◆ **Collected data entries**
------------------------------------------------------------------------

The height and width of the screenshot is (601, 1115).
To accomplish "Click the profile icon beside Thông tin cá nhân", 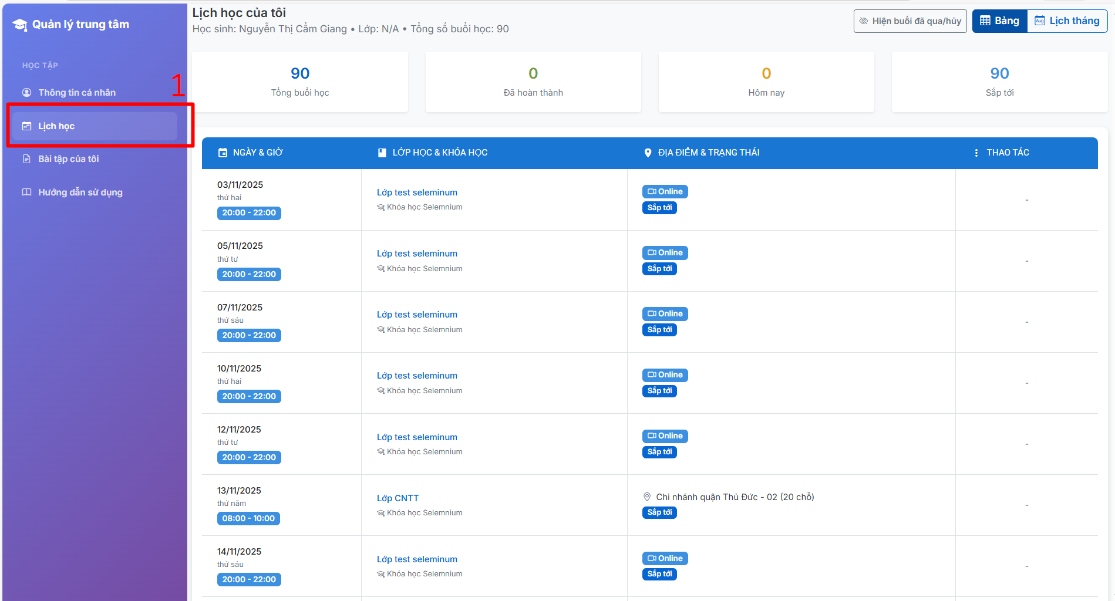I will click(26, 92).
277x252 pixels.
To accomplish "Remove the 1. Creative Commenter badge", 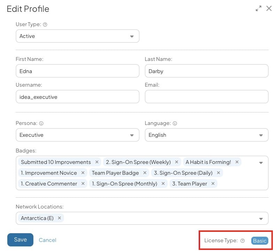I will 83,184.
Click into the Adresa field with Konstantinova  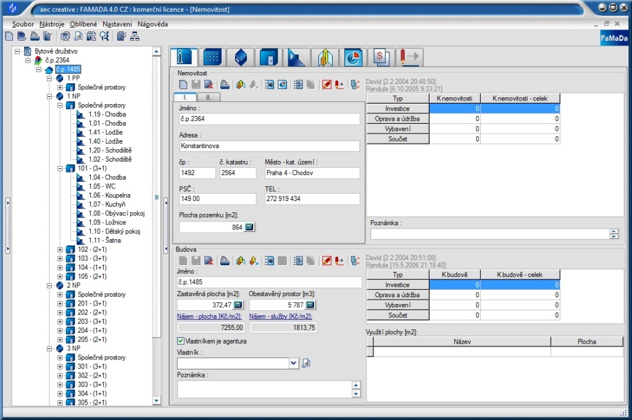268,146
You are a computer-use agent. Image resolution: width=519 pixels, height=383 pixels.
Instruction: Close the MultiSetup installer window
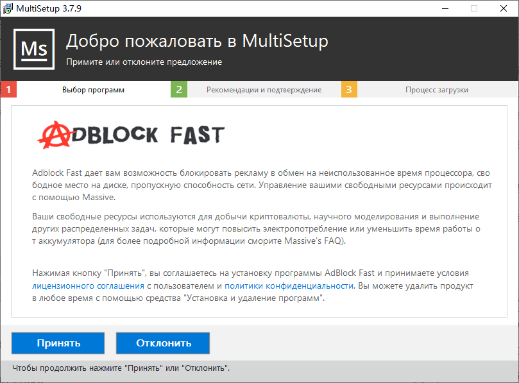coord(504,8)
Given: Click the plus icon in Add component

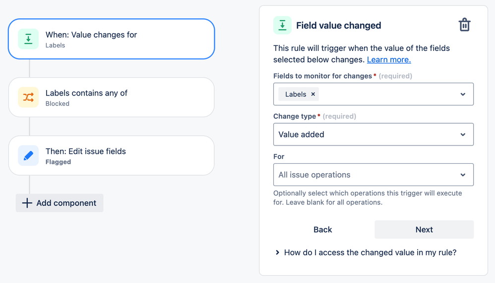Looking at the screenshot, I should (27, 203).
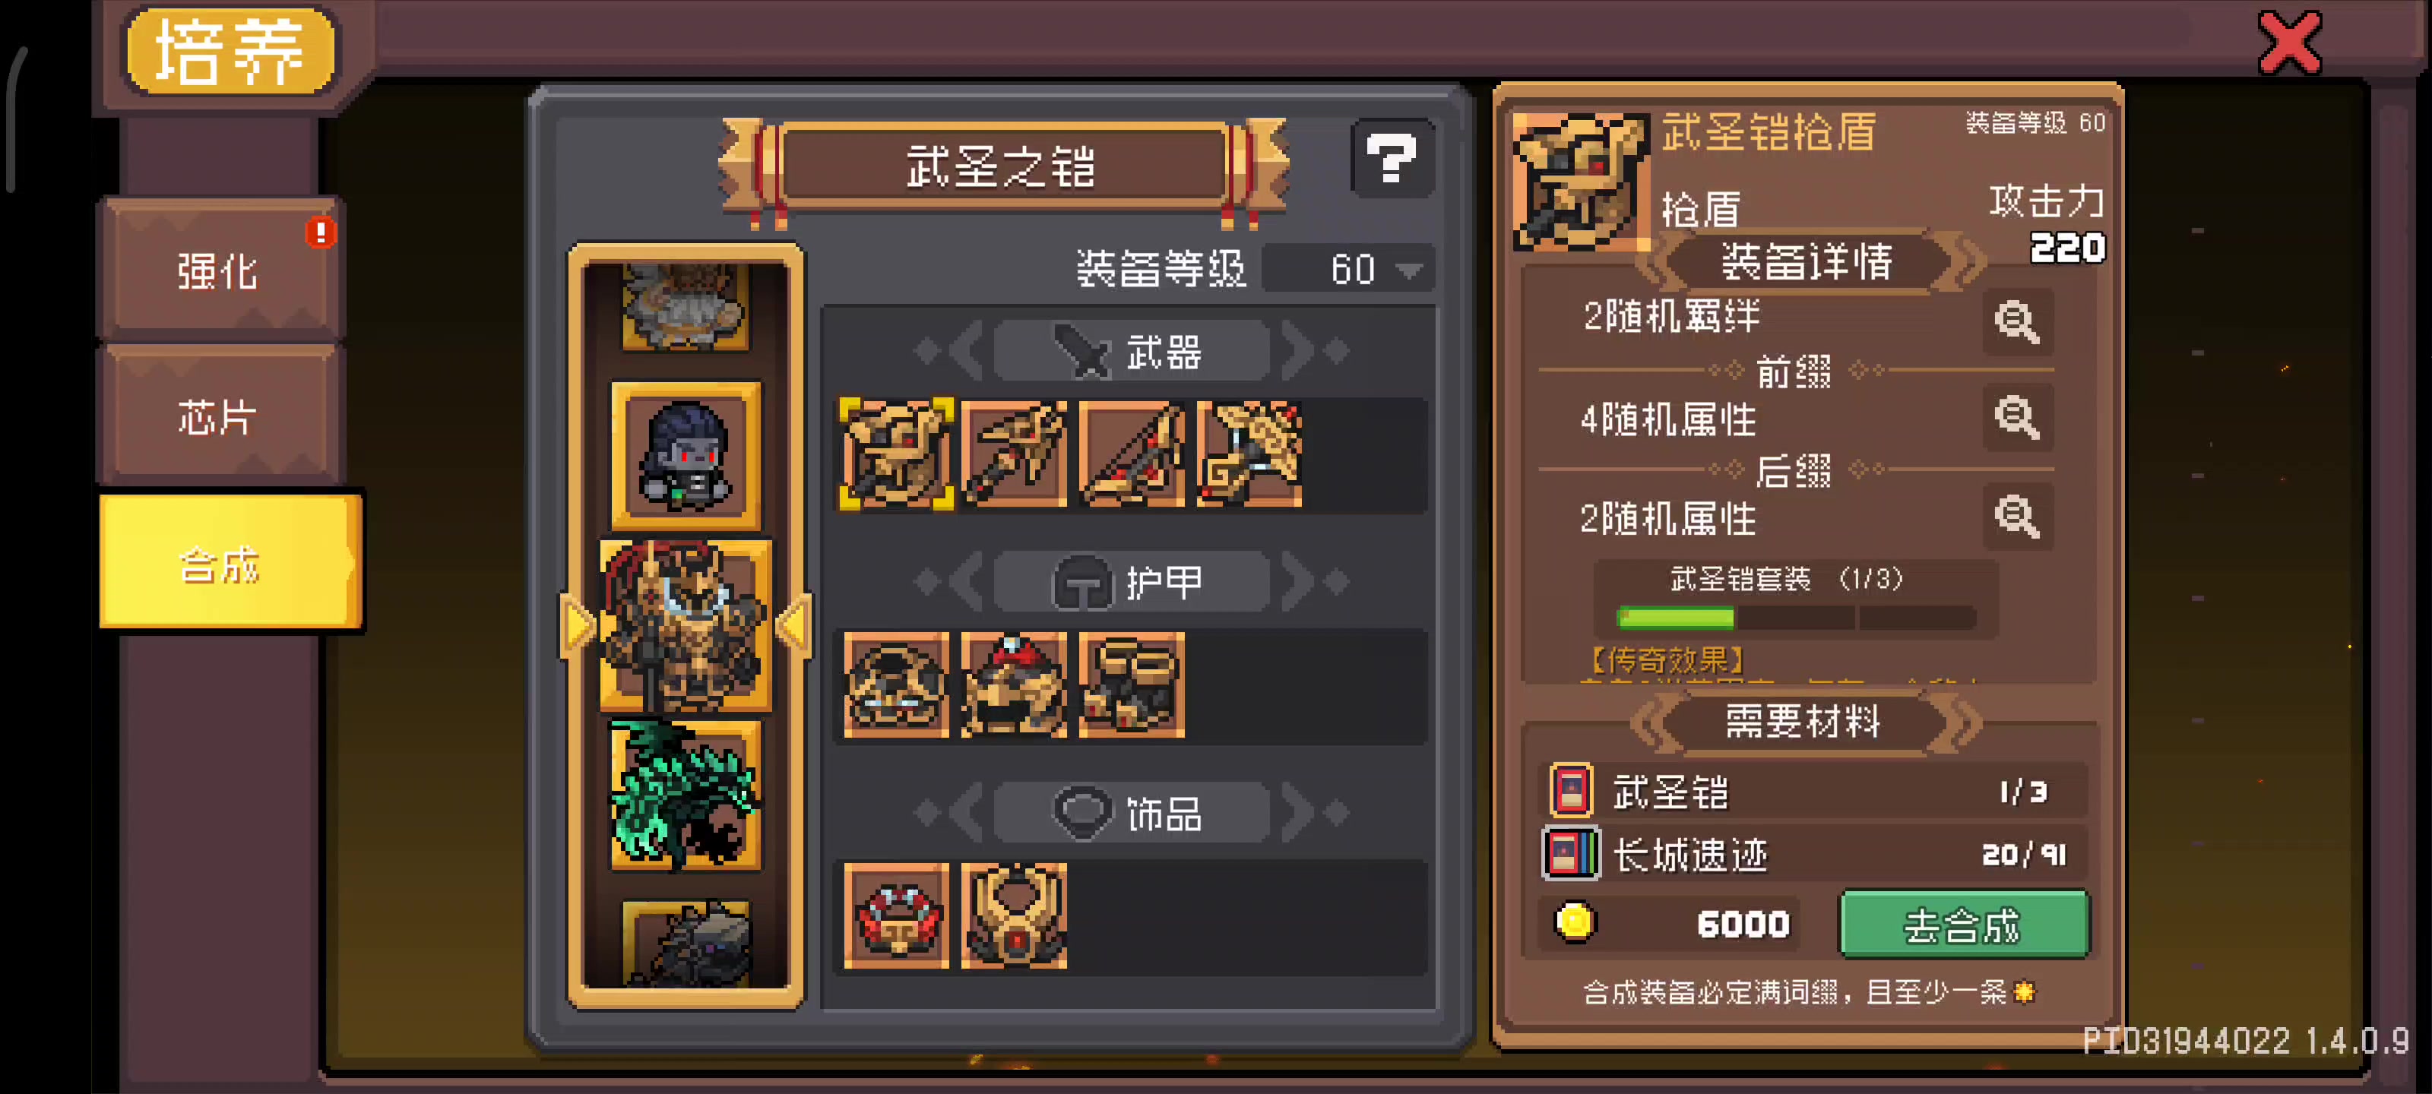This screenshot has width=2432, height=1094.
Task: Click left arrow beside armor set portrait
Action: 578,625
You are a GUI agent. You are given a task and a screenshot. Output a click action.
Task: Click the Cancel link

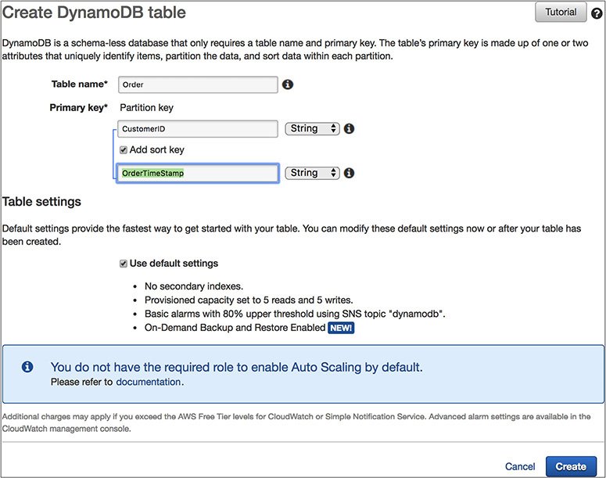click(x=520, y=466)
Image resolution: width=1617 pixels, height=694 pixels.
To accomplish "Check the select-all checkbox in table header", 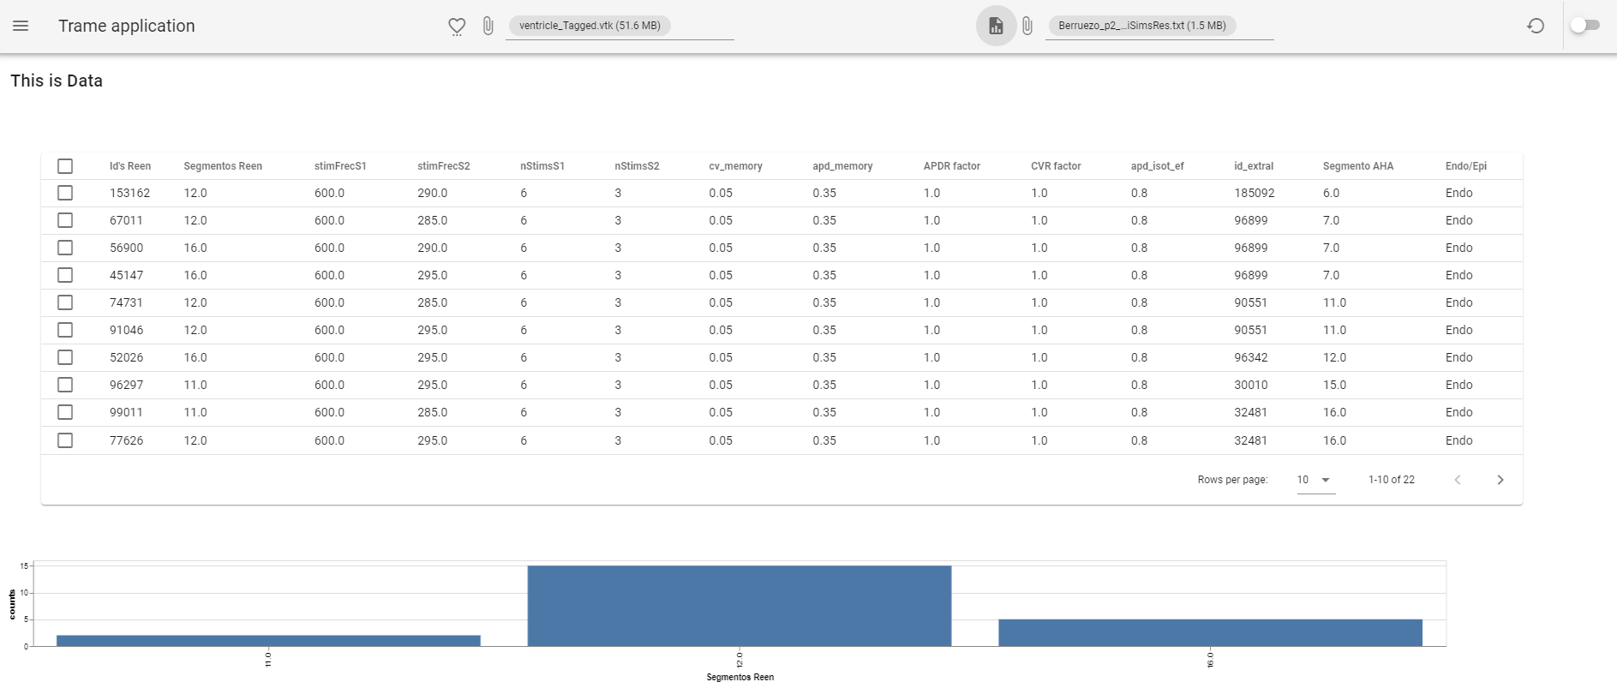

------------------------------------------------------------------------

◆ **WHAT THE EXERCISE ASKS**
Please set down, exactly and with nothing added, the lines from the line with "Given: Click the plus icon in Add component" to the end of the entries above, omitting pictures.

◆ **RESPONSE FOR THIS EXERCISE**
Given: Click the plus icon in Add component

Looking at the screenshot, I should (27, 203).
This screenshot has width=2432, height=1094.
Task: Click left arrow beside armor set portrait
Action: 578,625
You are a GUI agent. You are given a task and a screenshot. Output a click action.
Task: Click the Cancel link

click(x=520, y=466)
Image resolution: width=1617 pixels, height=694 pixels.
To accomplish "Check the select-all checkbox in table header", 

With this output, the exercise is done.